- **Your goal**:
If a line in the entries below contains "panel", copy it.

-- Opening Marker --

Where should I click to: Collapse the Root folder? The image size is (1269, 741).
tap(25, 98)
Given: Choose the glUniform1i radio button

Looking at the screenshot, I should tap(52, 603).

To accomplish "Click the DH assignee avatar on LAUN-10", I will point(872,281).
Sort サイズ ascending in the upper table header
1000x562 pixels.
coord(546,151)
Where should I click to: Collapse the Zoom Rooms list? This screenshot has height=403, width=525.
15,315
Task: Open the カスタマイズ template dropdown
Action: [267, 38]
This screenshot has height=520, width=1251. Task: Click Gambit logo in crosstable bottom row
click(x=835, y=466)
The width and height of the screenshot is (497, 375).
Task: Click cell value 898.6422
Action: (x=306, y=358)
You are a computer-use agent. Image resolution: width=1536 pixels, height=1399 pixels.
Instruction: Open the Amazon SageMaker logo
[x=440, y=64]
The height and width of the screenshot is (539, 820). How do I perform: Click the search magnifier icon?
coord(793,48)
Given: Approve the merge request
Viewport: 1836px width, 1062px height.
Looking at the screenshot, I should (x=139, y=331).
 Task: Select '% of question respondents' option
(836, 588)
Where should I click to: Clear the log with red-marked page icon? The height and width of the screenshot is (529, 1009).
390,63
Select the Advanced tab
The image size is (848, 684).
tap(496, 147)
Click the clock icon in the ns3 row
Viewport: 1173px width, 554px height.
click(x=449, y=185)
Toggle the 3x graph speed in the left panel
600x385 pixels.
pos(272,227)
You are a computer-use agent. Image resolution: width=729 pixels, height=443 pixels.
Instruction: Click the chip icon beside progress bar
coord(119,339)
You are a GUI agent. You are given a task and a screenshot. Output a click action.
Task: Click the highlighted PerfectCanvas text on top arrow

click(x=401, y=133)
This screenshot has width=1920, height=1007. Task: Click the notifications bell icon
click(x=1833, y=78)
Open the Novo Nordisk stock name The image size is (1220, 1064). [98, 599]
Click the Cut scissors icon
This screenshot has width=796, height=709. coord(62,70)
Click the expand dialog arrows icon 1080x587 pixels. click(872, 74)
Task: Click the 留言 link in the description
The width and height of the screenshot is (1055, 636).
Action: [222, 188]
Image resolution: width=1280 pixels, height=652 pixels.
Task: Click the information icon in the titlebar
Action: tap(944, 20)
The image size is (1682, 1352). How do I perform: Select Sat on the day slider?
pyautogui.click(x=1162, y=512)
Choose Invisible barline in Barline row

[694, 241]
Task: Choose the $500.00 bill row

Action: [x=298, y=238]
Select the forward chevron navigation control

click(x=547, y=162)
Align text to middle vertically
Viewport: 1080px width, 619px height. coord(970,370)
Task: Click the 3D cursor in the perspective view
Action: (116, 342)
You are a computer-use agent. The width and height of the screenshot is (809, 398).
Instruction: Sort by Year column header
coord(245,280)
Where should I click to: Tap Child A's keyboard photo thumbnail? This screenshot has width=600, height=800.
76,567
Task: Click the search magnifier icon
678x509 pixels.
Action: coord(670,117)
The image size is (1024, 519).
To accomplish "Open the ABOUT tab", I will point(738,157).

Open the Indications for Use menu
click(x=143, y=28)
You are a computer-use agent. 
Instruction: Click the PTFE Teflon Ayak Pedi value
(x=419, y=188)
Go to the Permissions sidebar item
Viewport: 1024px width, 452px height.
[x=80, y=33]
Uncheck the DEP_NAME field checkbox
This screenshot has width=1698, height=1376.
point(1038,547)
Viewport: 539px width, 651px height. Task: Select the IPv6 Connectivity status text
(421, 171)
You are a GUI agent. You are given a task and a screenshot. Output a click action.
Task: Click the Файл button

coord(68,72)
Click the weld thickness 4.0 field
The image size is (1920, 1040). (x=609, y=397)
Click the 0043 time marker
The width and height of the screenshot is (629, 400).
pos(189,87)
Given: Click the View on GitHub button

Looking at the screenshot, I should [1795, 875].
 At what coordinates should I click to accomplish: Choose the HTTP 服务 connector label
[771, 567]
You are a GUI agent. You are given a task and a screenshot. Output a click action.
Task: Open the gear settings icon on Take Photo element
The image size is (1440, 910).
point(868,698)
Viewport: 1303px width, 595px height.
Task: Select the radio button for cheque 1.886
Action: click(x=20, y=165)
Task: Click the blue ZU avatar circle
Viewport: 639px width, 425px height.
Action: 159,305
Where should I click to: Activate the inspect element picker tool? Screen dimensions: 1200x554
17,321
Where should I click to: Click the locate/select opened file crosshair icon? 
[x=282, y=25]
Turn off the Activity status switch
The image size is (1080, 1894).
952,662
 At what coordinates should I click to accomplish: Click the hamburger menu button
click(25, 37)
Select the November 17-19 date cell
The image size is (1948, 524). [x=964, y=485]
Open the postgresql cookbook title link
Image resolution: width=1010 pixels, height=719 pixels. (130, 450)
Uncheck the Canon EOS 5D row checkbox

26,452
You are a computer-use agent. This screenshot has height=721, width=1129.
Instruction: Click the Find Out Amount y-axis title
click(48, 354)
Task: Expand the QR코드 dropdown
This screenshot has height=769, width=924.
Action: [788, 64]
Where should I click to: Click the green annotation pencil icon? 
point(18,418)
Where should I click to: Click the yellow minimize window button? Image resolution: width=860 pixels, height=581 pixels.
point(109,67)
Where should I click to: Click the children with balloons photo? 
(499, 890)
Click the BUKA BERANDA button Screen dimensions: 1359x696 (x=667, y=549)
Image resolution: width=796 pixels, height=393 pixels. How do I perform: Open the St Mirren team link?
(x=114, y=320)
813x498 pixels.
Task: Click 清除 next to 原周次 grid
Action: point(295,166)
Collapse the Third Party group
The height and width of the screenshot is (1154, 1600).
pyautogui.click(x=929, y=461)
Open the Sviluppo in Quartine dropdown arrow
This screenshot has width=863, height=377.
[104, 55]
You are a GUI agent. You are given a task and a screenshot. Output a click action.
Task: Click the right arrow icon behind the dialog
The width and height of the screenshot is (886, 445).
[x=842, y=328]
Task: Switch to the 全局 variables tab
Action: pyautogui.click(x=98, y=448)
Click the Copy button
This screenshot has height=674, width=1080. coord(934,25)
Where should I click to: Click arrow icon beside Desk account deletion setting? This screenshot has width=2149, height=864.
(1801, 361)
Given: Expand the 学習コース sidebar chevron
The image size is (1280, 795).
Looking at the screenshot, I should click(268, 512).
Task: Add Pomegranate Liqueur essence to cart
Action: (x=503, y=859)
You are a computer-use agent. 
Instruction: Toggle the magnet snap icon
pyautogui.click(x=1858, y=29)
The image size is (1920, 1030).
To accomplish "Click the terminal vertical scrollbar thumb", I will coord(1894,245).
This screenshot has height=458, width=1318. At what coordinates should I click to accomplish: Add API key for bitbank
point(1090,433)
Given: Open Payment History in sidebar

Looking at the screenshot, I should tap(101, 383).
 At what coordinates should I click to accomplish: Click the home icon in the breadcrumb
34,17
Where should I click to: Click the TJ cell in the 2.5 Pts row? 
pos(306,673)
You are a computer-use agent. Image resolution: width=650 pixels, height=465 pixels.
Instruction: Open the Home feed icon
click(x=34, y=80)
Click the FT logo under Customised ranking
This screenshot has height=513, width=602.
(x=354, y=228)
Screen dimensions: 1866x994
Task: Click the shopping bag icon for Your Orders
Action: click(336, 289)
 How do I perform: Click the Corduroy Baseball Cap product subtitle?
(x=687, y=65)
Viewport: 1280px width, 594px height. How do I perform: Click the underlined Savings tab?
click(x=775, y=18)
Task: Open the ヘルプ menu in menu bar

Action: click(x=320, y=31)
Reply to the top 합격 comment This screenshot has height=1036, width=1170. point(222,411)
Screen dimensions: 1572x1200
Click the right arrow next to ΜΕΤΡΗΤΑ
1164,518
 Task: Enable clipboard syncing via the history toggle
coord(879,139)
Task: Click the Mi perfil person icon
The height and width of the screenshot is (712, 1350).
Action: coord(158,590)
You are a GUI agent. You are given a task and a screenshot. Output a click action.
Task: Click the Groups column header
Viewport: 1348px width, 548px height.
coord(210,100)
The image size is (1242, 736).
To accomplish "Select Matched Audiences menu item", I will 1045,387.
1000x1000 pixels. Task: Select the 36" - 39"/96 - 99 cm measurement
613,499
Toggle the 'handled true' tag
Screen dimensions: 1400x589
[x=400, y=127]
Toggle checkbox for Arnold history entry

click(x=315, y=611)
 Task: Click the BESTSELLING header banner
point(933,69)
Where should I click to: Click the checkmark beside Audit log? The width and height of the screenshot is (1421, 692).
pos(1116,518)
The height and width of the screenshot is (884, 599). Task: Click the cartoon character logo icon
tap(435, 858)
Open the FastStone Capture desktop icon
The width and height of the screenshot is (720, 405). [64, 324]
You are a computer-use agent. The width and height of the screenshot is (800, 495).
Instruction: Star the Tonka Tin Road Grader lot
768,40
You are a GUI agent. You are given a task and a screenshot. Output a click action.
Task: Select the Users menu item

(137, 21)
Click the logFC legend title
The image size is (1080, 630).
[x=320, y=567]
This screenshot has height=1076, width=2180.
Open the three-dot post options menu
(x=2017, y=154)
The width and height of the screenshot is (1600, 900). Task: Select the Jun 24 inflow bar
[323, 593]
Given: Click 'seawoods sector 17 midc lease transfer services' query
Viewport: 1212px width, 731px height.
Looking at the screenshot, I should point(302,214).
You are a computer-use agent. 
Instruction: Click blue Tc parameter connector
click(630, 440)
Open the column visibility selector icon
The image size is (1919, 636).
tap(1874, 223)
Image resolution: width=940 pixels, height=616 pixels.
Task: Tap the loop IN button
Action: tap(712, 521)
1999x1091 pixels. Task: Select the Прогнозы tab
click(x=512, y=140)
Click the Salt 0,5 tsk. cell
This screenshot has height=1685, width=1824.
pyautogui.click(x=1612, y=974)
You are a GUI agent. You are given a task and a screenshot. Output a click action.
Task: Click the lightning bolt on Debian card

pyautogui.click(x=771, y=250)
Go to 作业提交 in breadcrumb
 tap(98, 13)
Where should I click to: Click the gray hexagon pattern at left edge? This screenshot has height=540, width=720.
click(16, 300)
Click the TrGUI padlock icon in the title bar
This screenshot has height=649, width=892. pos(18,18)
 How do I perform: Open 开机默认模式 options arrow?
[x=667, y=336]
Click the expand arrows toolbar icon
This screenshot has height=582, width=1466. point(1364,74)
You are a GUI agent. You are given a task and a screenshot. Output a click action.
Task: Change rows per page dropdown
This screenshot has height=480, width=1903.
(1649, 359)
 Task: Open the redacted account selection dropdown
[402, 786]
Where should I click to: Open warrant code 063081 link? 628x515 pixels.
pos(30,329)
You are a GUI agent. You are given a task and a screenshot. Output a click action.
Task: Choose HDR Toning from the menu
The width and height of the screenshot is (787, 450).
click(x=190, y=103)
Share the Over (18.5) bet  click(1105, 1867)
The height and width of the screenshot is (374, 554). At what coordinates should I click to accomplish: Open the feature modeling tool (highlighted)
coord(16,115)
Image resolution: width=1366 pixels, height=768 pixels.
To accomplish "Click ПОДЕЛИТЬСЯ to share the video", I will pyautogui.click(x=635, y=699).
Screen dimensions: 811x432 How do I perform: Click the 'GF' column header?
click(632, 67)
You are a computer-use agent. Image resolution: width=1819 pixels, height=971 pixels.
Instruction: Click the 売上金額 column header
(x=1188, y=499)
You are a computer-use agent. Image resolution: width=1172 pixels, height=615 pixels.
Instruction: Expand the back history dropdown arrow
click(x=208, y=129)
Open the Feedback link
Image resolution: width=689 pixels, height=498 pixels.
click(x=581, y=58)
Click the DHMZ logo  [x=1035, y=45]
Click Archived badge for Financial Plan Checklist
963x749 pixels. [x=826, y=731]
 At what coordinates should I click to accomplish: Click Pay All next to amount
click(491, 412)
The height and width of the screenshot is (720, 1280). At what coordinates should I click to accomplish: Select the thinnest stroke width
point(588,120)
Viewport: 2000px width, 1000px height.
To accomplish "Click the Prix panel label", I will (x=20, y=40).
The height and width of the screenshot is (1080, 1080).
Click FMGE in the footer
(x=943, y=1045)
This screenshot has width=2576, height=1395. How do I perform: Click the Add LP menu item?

-- Closing Marker --

- **Problem solution**:
Toggle the 3x graph speed in the left panel
To accomplish "Click the Prix panel label", I will (x=20, y=40).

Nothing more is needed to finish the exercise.